WORK REQUIRED | Extract, in full, the lines below, beginning at the first and ending with the line that contains "Given: Select the New sort option". Pictures do not belong in the copy.

MATERIAL PROVIDED |
= = = = = = =
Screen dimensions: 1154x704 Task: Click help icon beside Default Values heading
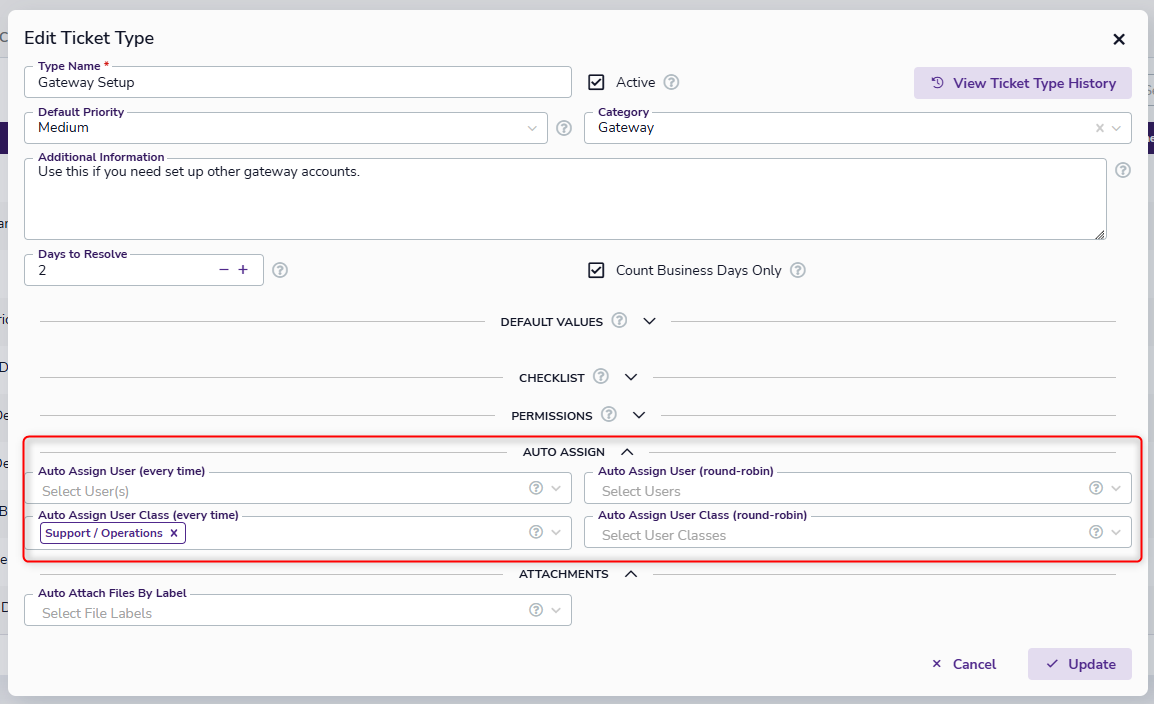click(619, 321)
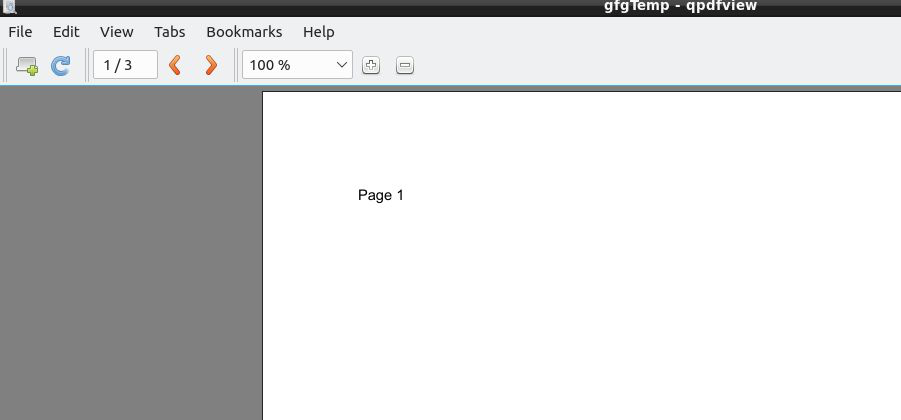This screenshot has height=420, width=901.
Task: Click the qpdfview window icon in title bar
Action: click(x=10, y=7)
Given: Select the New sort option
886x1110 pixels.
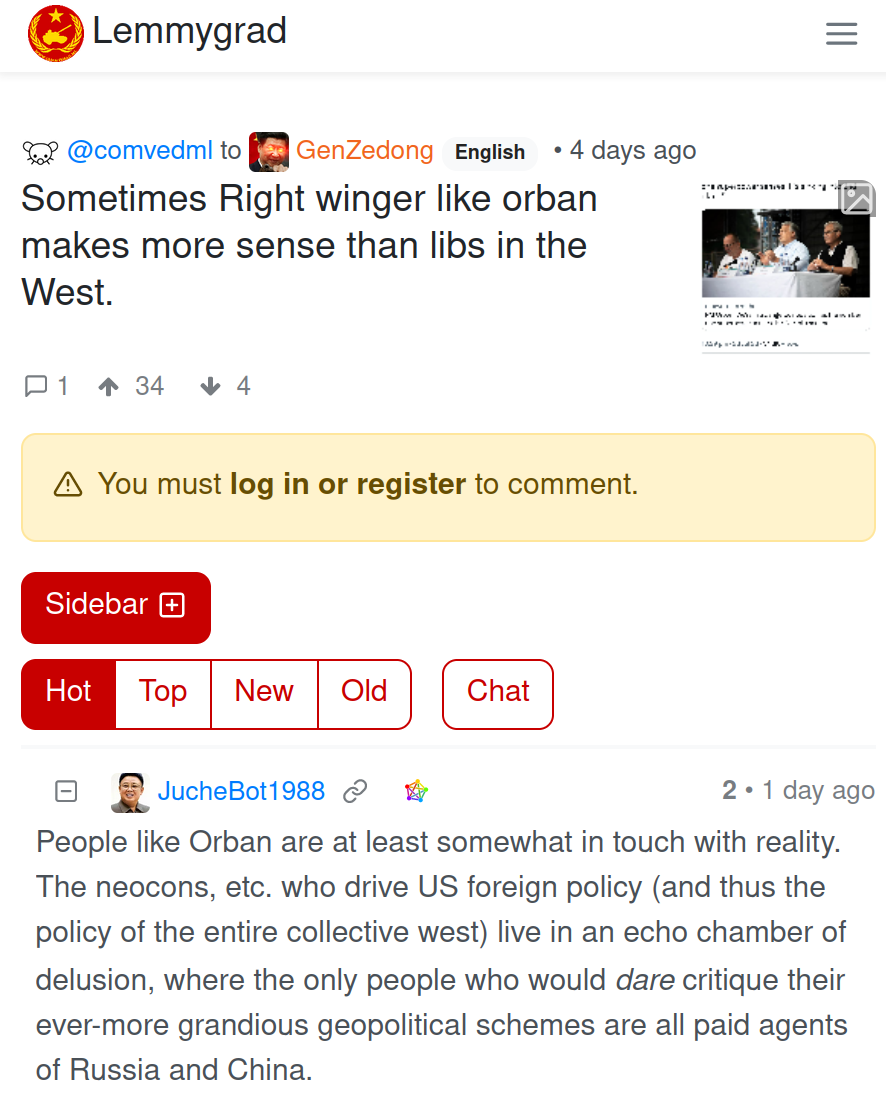Looking at the screenshot, I should pyautogui.click(x=264, y=694).

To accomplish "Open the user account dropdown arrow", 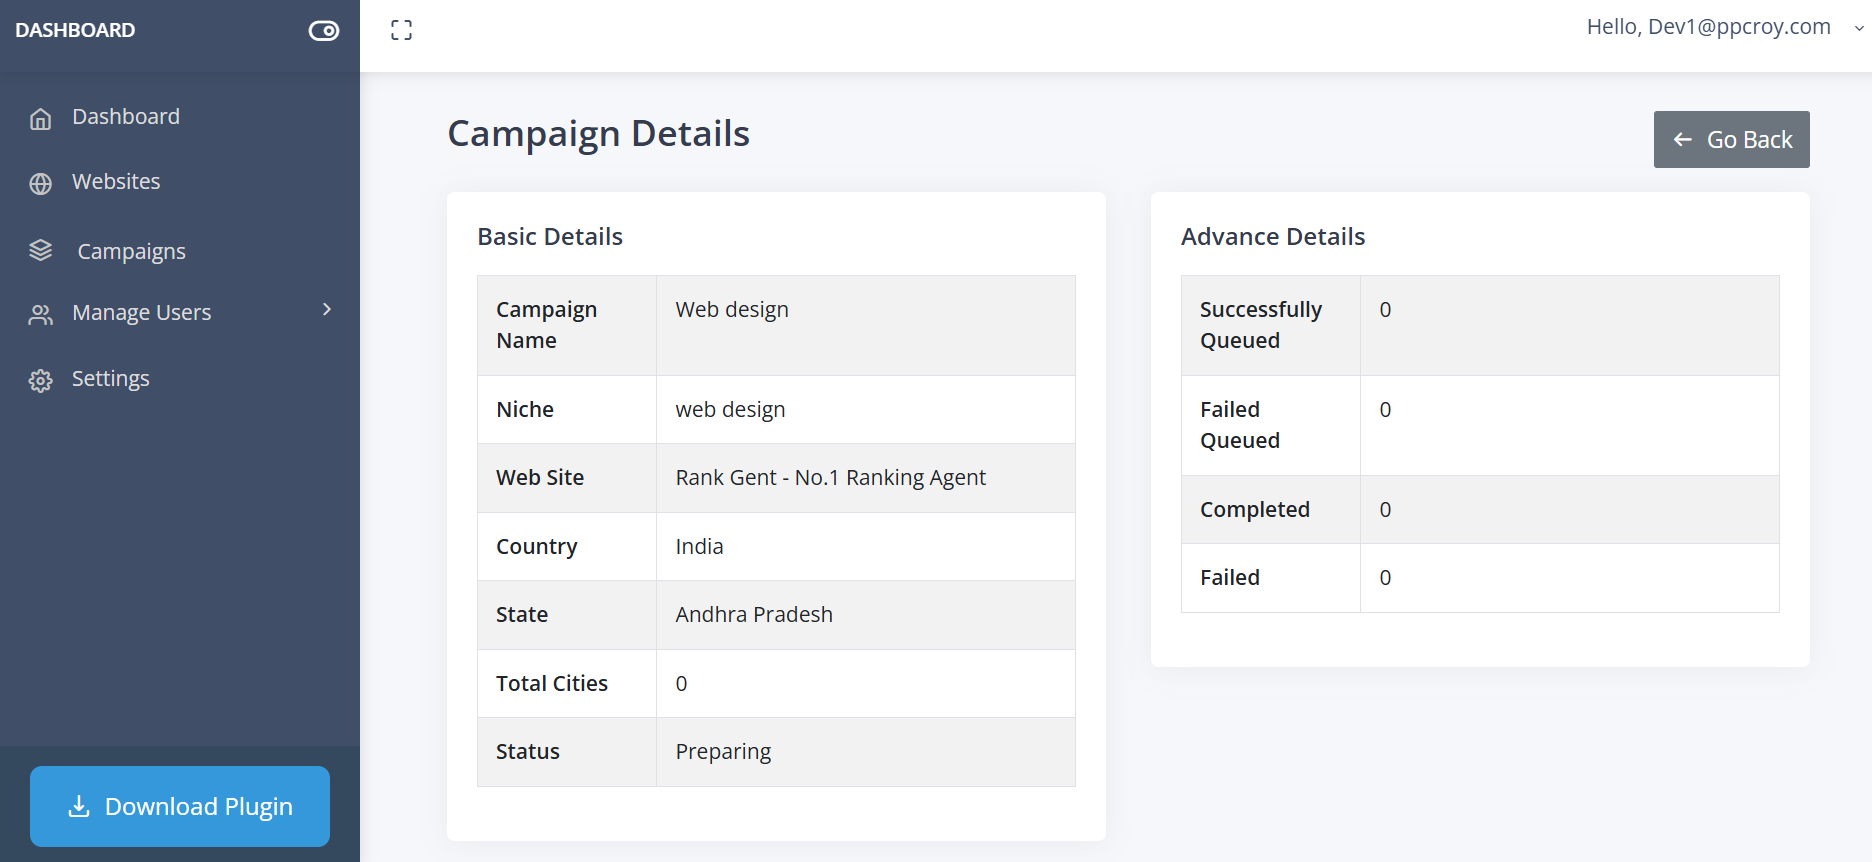I will coord(1859,29).
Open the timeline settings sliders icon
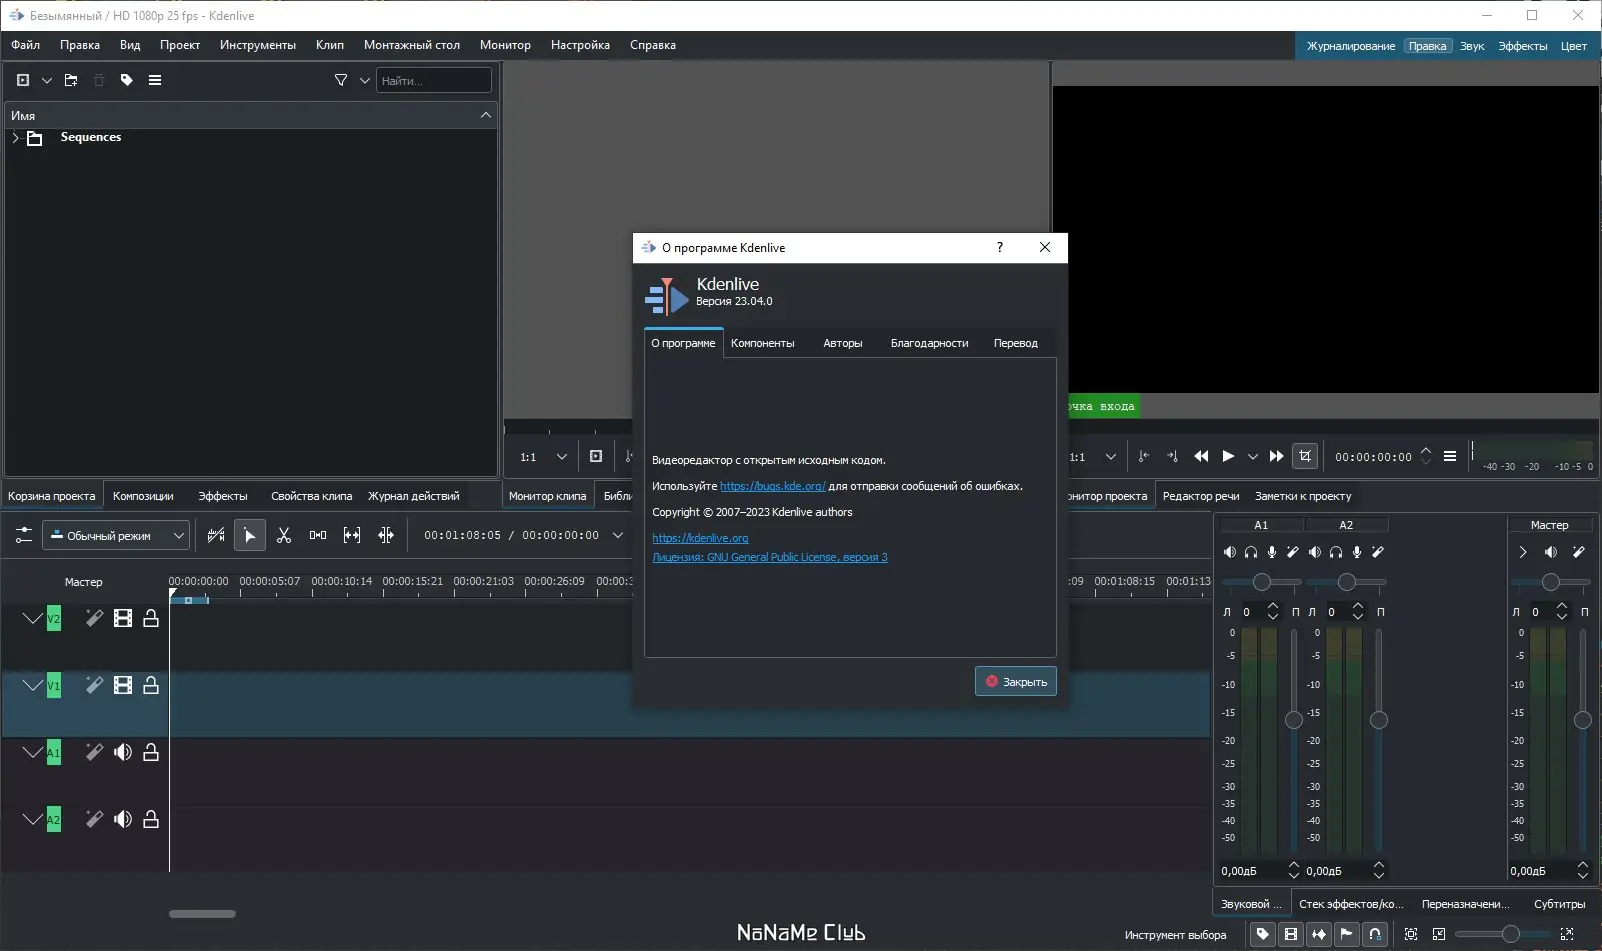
= = = = = = =
SOLVED PROBLEM |
Screen dimensions: 1154x704 Task: Click help icon beside Default Values heading
click(619, 321)
This screenshot has height=420, width=901.
Task: Click the qpdfview window icon in title bar
Action: click(x=10, y=7)
Given: Select the New sort option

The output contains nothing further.